Gracias a una investigación policial en Brasil, descubrimos, en el Perú, el entramado de corrupción del que no se libraba ninguno de los presidentes electos después de la dictadura de Alberto Fujimori. Pero, peor aún, que el gobierno de transición había fracasado en su intento de marcar un hito en la lucha contra la corrupción en el país. Las razones de esta evidente derrota pueden ser muchas y variadas. Me permito ensayar algunas: i) se convocó a elecciones generales sin ajustar sustancialmente el sistema electoral, lo cual supuso cargar con los mismos pasivos de las anteriores elecciones; ii) las instituciones encargadas de perseguir el delito demoraron en reconstruirse y fortalecer sus estrategias de intervención, por lo cual continúan sin obtener resultados importantes; y iii) la desafección política de la ciudadanía. La misma población eligiendo representantes bajo las mismas reglas de juego, sin que ninguno de los candidatos se encuentre fuera del espectro de elegibles solo podía llevarnos a repetir la larga historia de corrupción e impunidad en el país.

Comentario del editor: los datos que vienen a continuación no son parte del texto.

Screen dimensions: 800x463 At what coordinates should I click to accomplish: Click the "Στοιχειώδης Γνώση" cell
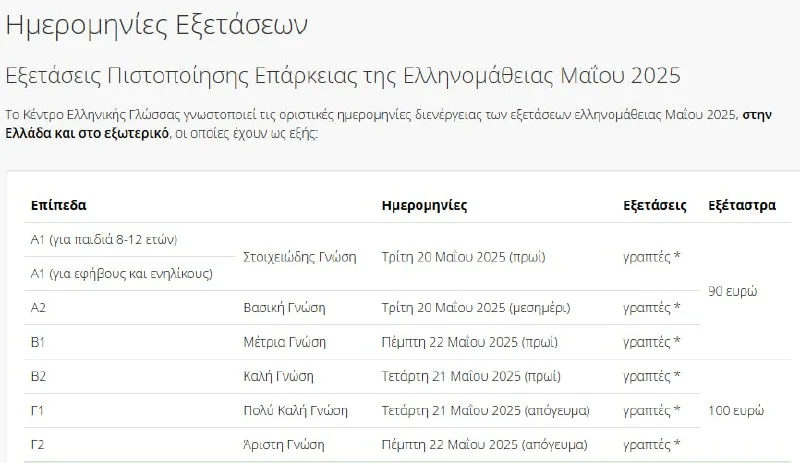(x=300, y=256)
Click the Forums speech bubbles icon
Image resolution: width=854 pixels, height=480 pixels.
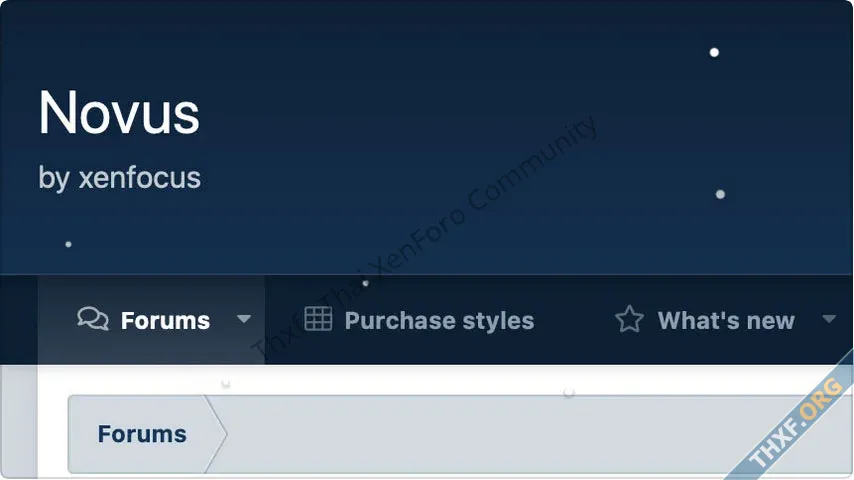pyautogui.click(x=93, y=319)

La adopción de medidas para (ahora sí) aprovechar el contexto político y sentar bases sólidas para la lucha contra la corrupción, en definitiva, no es un proceso de corto aliento ni debería ser improvisado. Por el contrario, debe ser uno reflexivo e inclusivo, que logre, por lo menos, cambiar los tres puntos que hemos propuesto como causas del fracaso del sistema anticorrupción post transición. En las siguientes líneas se esbozarán algunas ideas generales sobre lo que deberíamos hacer como país para sobreponernos a la crisis política actual, después de la renuncia del Presidente Kuczynski y, con menos pretensión, establecer un sistema que sirva para prevenir y combatir la corrupción en el Perú.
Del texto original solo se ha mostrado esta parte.